1 This translation by Aart Plug, by arrangement with the author, February 2013. Unless otherwise indicated, Scripture quotations and references are taken from the New International Version of the Bible, (NIV), 1984 edition.


  1. ^ I think here of the views of Elisabeth Schüssler Fiorenza
  2. ^ John H. Elliott, ‘The Jesus Movement Was Not Egalitarian but Family-Oriented’, Biblical Interpretation, A Journal of Contemporary Approaches, Vol. XI, no. 2, Leiden 2003, pp.173-210.
  3. ^ John H. Elliott, ‘The Jesus Movement’, p.200.

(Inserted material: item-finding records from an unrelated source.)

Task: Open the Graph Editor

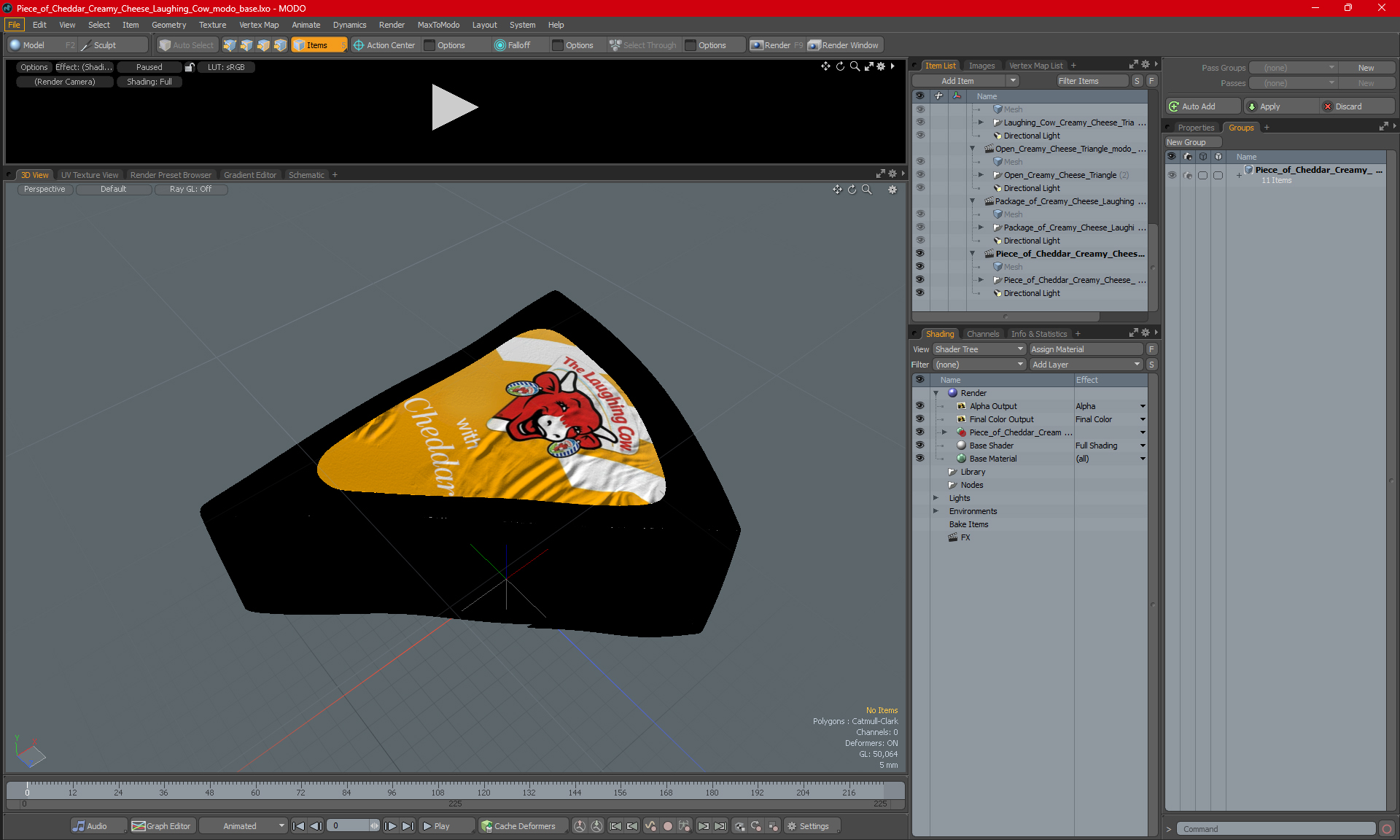Action: [x=161, y=826]
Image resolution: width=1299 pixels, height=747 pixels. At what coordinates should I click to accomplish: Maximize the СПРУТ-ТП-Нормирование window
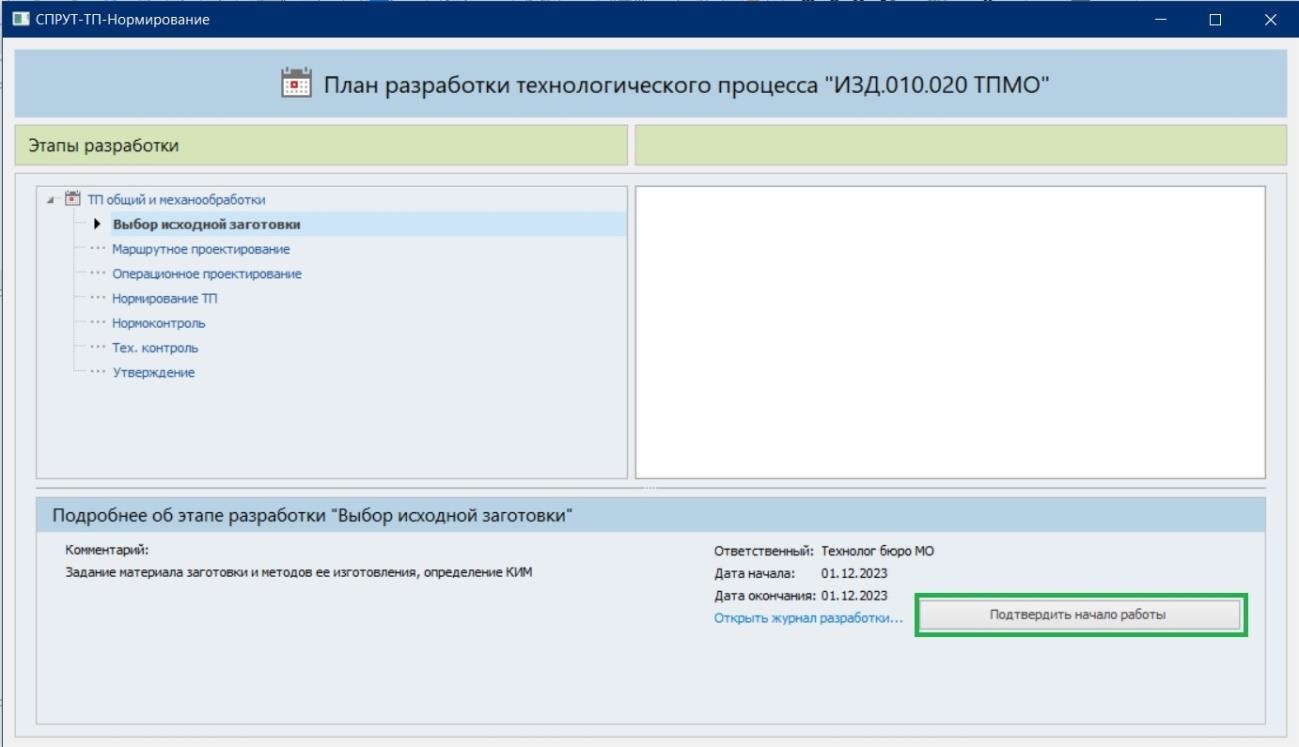(1215, 19)
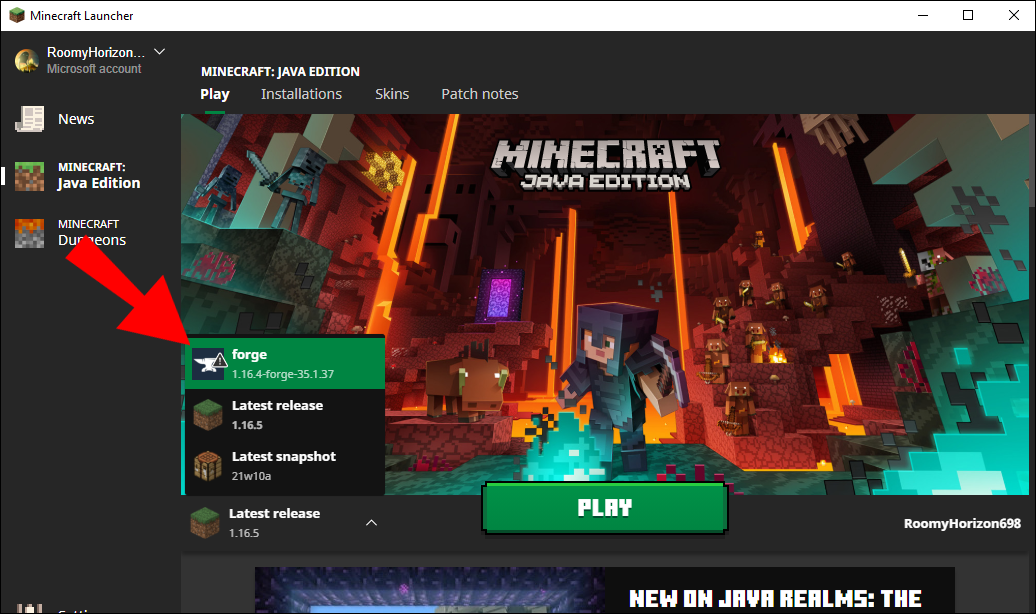Image resolution: width=1036 pixels, height=614 pixels.
Task: Switch to the Installations tab
Action: (301, 93)
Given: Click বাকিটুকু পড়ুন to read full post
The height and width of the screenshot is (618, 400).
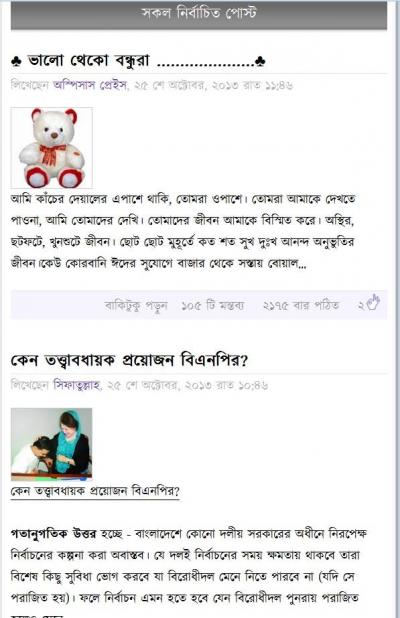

  4. ^ David L. Balch, ‘The Church Sitting in a Garden’, in David L. Balch & Annette Weissenrieder, (eds.), Contested Spaces. Houses and Temples in Roman Antiquity and the New Testament, (WUNT 285), Tübingen 2012, pp.201-235.
  5. ^ Beryl Rawson, ‘“The Roman Family” in Recent Research. State of the Question’, Biblical Interpretation, A Journal of Contemporary Approaches, Vol. XI, no.2, Leiden 2003, pp.119-138.